Source text:
==============================

Repeating a theme he brought up in January when the policy switch first came to light, Rivera called it a continuation of the mayor’s attempt to gut a department that was looking into alleged absentee ballot fraud around the time of his last election in 2012.
Last year, the mayor supported a move to partially dismantle the department’s much ballyhooed public corruption squad. The decision was criticized by the police union and had veteran county cops seething. The administration said it was upset with costly investigations that had limited results.
It is “MDPD ivnestigators who teach and train other entities throughout the world how to conduct shooting investigations,” Rivera wrote. “This is nothing more than pure politics and only serves to further demoralize my members.”
The policy change also comes after two controversial and high-profile shootings — one that resulted in state prosecutors blasting the department, the other which instigated a lawsuit against the county and the police officer who fired his weapon.
The most recent was in March 2012, when more than a dozen officers sledge-hammered their way through the front door of Michael Santana’s Miami Lakes home. Officers suspected Santana, 27 at the time, of selling pot. A cop in protective gear shot him three times and killed him in his foyer as he confronted them with a pistol.
His girlfriend, a Hooters waitress and Playboy model, witnessed the shooting and told authorities they thought they were being robbed. In March, Santana’s father filed a wrongful death civil rights lawsuit against Miami-Dade and officer German Alech, who shot Santana. Miami-Dade prosecutors determined the shooting was justified and declined to file charges.
Alech is also one of 11 tactical officers who fired weapons in a botched 2011 sting in the Redland that killed four armed robbers. The robbers were armed, but never fired their weapons. They were coaxed into believing they were there to steal a shipment of marijuana. One of the men killed was an informant who had surrendered and was lying on the ground.
Prosecutors issued a scathing report over that incident, calling it “disturbing.” Yet they couldn’t find enough evidence, they said, to support criminal charges against the officers. Miami-Dade police are still conducting administrative reviews on both incidents.
Miami-Dade police shot 17 people in 2013, and two others died in custody. This year, county cops have shot eight people, with four of the shootings resulting in death. Eight people in custody have died.
Gretl Plessinger, who heads up communications for the FDLE, said her agency signed off on the agreement after a request from local officials. She said FDLE has the resources to undertake the investigations, but will reevaluate if necessary.
The FDLE is experienced at handling police-involved shootings. It now oversees investigations for more than 20 police departments statewide, including in Orlanda, Orange and Escambia counties.
The Memorandum of Understanding between Miami-Dade and the FDLE that was ratified Tuesday directs the state agency to determine if a crime was committed during a shooting or in-custody death, then to turn its findings over to the state attorney.
Under the policy shift, FDLE will probe any active-duty police officer-involved shooting, and any death of anyone taken into custody by Miami-Dade police.
The agreement calls for the ranking officer at the scene of a death to ensure medical services are provided and to secure the scene. The ranking officer will also be responsible for detaining whoever is under arrest at the scene until FDLE arrives.
The FDLE will take part in gathering forensic evidence, but much of that job will still be done by Miami-Dade police.
Though FDLE is to take control of any possible criminal investigation, Miami-Dade police still retain the right to issue initial press statements. When an FDLE report is completed, it is to hand over its findings to the state attorney’s office, which will make a final determination on any possible criminal activity.

==============================

Entries provided:

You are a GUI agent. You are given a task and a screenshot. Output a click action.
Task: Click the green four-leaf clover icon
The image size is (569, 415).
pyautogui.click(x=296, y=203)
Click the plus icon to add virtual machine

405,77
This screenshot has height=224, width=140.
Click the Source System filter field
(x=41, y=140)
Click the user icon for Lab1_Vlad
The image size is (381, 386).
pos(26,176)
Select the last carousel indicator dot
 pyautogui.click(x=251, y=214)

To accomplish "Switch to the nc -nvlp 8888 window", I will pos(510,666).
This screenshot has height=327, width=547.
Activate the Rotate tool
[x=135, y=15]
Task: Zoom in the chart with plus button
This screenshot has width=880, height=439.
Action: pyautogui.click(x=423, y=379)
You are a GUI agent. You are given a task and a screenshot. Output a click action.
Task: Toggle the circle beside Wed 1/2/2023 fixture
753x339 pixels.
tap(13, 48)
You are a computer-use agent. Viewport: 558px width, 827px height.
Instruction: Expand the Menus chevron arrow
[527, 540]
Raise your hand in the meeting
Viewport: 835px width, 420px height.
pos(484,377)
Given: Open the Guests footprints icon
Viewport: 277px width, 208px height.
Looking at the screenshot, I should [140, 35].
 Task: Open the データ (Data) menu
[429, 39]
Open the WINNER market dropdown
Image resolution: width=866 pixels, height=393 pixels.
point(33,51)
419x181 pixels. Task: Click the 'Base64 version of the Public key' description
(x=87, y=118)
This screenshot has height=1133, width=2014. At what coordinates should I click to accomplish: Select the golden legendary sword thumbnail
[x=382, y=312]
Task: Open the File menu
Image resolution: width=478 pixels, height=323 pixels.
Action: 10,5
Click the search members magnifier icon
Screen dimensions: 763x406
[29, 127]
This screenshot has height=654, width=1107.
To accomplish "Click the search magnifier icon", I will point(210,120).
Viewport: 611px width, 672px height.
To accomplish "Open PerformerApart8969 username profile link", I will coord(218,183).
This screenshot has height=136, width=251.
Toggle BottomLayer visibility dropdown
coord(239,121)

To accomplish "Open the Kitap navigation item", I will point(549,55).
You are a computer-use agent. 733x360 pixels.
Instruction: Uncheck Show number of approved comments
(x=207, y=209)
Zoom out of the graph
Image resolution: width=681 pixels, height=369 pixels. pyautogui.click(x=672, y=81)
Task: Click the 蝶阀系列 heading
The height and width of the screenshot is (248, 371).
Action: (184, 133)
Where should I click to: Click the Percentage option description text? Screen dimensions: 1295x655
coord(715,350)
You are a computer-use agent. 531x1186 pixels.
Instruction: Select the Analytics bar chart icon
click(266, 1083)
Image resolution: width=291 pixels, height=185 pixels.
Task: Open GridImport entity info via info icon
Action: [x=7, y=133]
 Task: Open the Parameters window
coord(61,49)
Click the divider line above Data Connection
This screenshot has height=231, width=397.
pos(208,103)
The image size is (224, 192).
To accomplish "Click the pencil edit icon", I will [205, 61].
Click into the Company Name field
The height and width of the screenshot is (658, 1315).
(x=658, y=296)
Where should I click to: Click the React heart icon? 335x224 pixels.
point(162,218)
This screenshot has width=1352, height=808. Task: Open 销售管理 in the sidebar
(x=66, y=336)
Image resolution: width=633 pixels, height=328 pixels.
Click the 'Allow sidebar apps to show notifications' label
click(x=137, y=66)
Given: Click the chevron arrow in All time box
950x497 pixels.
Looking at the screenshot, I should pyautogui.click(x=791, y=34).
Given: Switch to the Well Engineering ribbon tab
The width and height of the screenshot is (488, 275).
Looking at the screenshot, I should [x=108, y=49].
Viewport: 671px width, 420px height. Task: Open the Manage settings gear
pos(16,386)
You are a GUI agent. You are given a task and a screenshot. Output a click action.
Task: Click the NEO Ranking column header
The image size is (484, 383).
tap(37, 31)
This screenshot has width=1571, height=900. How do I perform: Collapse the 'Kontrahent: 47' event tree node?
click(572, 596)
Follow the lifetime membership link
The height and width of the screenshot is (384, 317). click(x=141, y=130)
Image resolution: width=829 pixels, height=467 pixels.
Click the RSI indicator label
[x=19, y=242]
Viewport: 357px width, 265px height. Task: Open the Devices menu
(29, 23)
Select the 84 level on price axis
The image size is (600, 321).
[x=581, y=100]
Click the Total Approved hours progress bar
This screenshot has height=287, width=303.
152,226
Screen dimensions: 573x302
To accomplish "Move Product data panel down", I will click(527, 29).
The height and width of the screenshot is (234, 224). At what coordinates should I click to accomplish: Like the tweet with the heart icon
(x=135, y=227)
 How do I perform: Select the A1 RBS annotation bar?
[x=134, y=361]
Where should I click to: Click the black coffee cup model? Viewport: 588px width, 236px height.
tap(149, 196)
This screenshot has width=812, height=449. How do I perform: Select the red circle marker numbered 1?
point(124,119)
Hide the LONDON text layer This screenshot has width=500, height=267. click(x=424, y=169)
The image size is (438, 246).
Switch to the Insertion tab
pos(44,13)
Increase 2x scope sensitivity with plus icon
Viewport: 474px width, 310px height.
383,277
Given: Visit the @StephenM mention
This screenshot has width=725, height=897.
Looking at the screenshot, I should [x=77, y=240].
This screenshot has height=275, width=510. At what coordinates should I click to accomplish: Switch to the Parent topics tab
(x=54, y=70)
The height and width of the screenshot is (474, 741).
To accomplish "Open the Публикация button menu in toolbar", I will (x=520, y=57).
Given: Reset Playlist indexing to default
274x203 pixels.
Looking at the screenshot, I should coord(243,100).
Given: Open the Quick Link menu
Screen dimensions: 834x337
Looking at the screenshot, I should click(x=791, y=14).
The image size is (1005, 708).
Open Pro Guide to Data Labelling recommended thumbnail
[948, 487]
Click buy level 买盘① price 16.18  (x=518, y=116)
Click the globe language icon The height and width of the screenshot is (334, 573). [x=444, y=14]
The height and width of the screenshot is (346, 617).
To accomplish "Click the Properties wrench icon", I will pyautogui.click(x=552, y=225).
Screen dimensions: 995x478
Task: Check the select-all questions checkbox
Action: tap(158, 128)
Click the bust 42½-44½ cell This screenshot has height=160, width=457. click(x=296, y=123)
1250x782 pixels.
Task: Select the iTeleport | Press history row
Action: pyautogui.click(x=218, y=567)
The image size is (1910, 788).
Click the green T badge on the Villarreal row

==============================

Task description:
Output the passage of the article on Miami-Dade police shootings starting with "Miami-Dade police shot" and going on through "reevaluate if necessary.", copied word for word. Rely only on the article about Miami-Dade police shooting investigations, not on the lines.

Answer to the problem:
Miami-Dade police shot 17 people in 2013, and two others died in custody. This year, county cops have shot eight people, with four of the shootings resulting in death. Eight people in custody have died.
Gretl Plessinger, who heads up communications for the FDLE, said her agency signed off on the agreement after a request from local officials. She said FDLE has the resources to undertake the investigations, but will reevaluate if necessary.